Kaktus super! 😉 jak dla mnie to wszystko jakoś za szybko się dzieje, ale jeżeli Wam odpowiada takie tempo, to życzę Wam jak najlepiej  :kwiatek:




Śmieję się właśnie z tego, że trochę to wszystko za szybko, ale z drugiej strony... to taki typ faceta, katolicka rodzina. Podobno górali się tak wychowuje.. Rodziców jeszcze nie znamy i chcemy jeszcze z tym poczekać 😉
Jest strasznie hop do przodu, bo nie chciałam, żeby za szybko w pracy się dowiedzieli, a on mówi, że chyba długo się z tym ukrywać nie będziemy. Mam umowę do końca stycznia i nie mogę zaszkodzić ani sobie, ani jemu, bo będzie gadanie, że on w cokolwiek ingerował..
Trzymam bardzo dystans, sprowadzam go oczywiście na ziemię, ale znowuż 25letniego przystojnego (!) romantyka bez przejść to ze świeczką szukać  😁

A teraz wisienka na torcie!
Okazuje się, że w marcu 2011 jak jeszcze nie pracowałam w D. (i nie przypuszczałam, że w ogóle będę) byłam na urodzinach kolegi, który tam pracuje i
było trochę ekipy z pracy, w tym mój P. i podobno już wtedy chciał mnie poznać i męczył mojego kolegę o kontakt do mnie, ale nic z tego. Szok, szok, szok, moje przeznaczenie czekało na mnie ponad pół roku, kto by pomyślał 😉

Tak mi jest miło dziewczyny, że wszystkie trzymacie za nas kciuki, tak jak i moi znajomi. Naprawdę dziękuję  :kwiatek: :kwiatek:

Ps.
Nawet nie wiecie jak miło jest przyjść do pracy i na dzień dobry zobaczyć najszczerszy na świecie uśmiech od ucha do ucha na Wasz widok 🙂 (a usta ma spore :P)  😍
Kaktus super!!!
Zdaje się, że to ten sam typ faceta co mój M.
Cieszę się, że jesteś kolejną świadczącą o tym, że świetni faceci nadal istnieją.
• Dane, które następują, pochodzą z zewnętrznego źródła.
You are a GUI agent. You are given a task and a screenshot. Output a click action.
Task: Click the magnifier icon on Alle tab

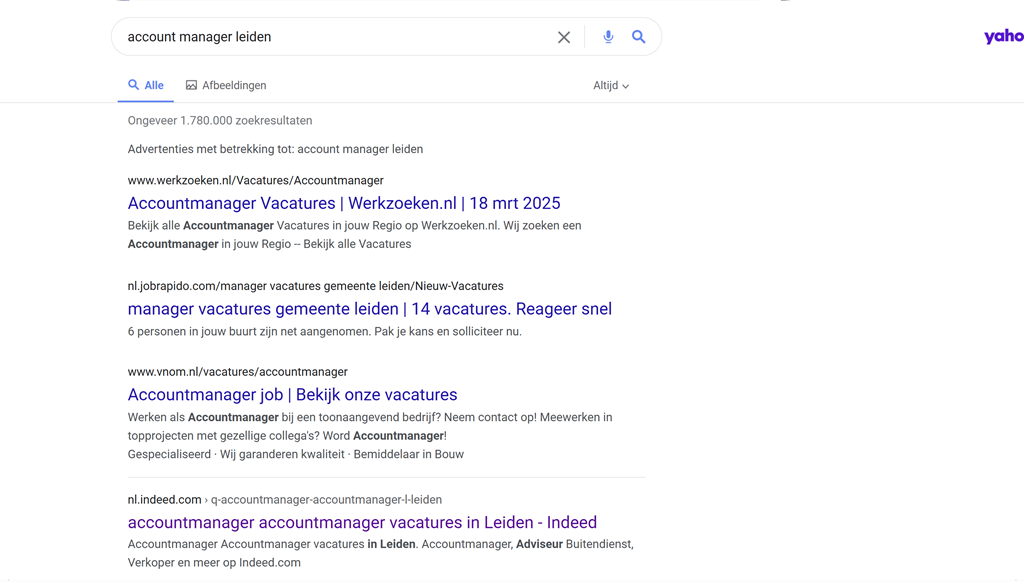point(133,85)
Jeszcze mniej niż 2 tygodnie i lecę się z nim zobaczyć!!  😍
a mnie okrutnie źle i przykro. Chciałabym być razem z J., pomóc mu przechodzić dla niego trudne chwile.
A jestem póki co uziemiona w poznaniu, dzieli ponad 3000km  🙁
Strasznie się czuję, widząc jak się męczy, że nie ma nikogo z rodziny przy sobie... ile bym dała, żeby móc go przytulić, a nie tylko pocieszać via skype.
😕
Averis   Czarny charakter
11 listopada 2011 21:07
flygirl, gips jej ściągnęli, dlatego wolna 😁
flygirl ach ten fb  😉 wszystko super. Umiemy się już nie widziec 2 tygodnie ale wiecej to chyba nie dalibysmy rady  😂 z tą zmianą statusu chodziło o to ze sama sie pozbyłam dzisiaj gipsu wiec jestem wolna. kilka sekund po tym ,,zarciku" posypały się smsy i pw od znajomych  😂 do mojego B. nawet brat pisał/dzwonił chwile ,,po"(?). Generalnie nie mamy podane na fejsie ,,statusu" bo jakos nie jest nam to do szczescie potrzebne chociaz kiedys jak ogladalam rozne opcje to mi sie kliknelo wdowa i tak wisiało przez jakiś czas i byla niezla polewa z tego  😂
Jutro wlasnie jade do niego na weekend  😍 😍 😍

edit. o Averis mnie wyprzedziła. ale ona jako jedyna od razu zrozumiała  😂
Averis   Czarny charakter
11 listopada 2011 21:52
galopada_, bo ja mądra po Mamie jestem 😀
cieciorka   kocioł bałkański
11 listopada 2011 22:13
a co tam u dumkowej?
a dumkowa się lekko przestraszyła, że po odświeżeniu strony pojawił się jej nick  😁

cieciorka dzięki, że pytasz. jak widać wiernie obserwuję wątek (i trzymam za Wszystkich kciuki!!!)
aktualnie jestem po tygodniowej wizycie w Hiszpanii, gdzie mogłam bliżej poznać caluuutką rodzinę A.  Przed wyjazdem nie obyło się bez różnych dziwnych faz, fal stresu, zwątpienia, strachu, kłótni i płaczu - ale przeżyłam!

Jesteśmy już po pierwszej rocznicy i jest na prawdę fajnie. 😍
Dworcika, jak to pierwszą rocznicę 🙂? To tak króciutko jesteście razem? Nie bałaś się decyzji o zamieszkaniu wspólnym? Szalonaś 😀


A no pierwszą. A żeby było lepiej, to Ci jeszcze powiem, że my się wcześniej znaliśmy na tyle, że wiedzieliśmy kto jest kim, gadaliśmy wcześniej może ze 2 razy 😁
Później zaczęły się dyskusje przez gg, jedno spotkanie przy piwie w naszym rodzinnym mieście, później przyjechał, drugie spotkanie i poszłoooo... Ale mieszkal wtedy w Gdańsku. Postanowił kontynuować studia w Toruniu, a jak już tu, to po skończeniu umów na wynajem naszych mieszkań poszukaliśmy następnego wspólnie :P I jest świetnie! 🙂
galopada_, też się wystraszyłam, że coś nie tak i zdziwiło mnie, że Twój B to polubił 😁
galopada_ ach ten fejs, cieszę się, że to fałszywy alarm. 😀
cieciorka   kocioł bałkański
12 listopada 2011 10:21
dumkowa, gratulacje 🙂
aaa kolacja, wino mrrr  😍 😍 uciekam zyczac wszystkim rownie milego wieczoru jak moj  😜
Galopada_ a idź Ty w pieruny i nie dobijaj ludzi  🤬  😀
Przyjemności  :kwiatek:
Galopada_   udanego wieczoru 🙂
obuddonajdroższy.
Właśnie się dowiedziałam, że lubemu cudem udało się załapać na lot do siebie. Tym samym dzieli nas teraz... 11733km.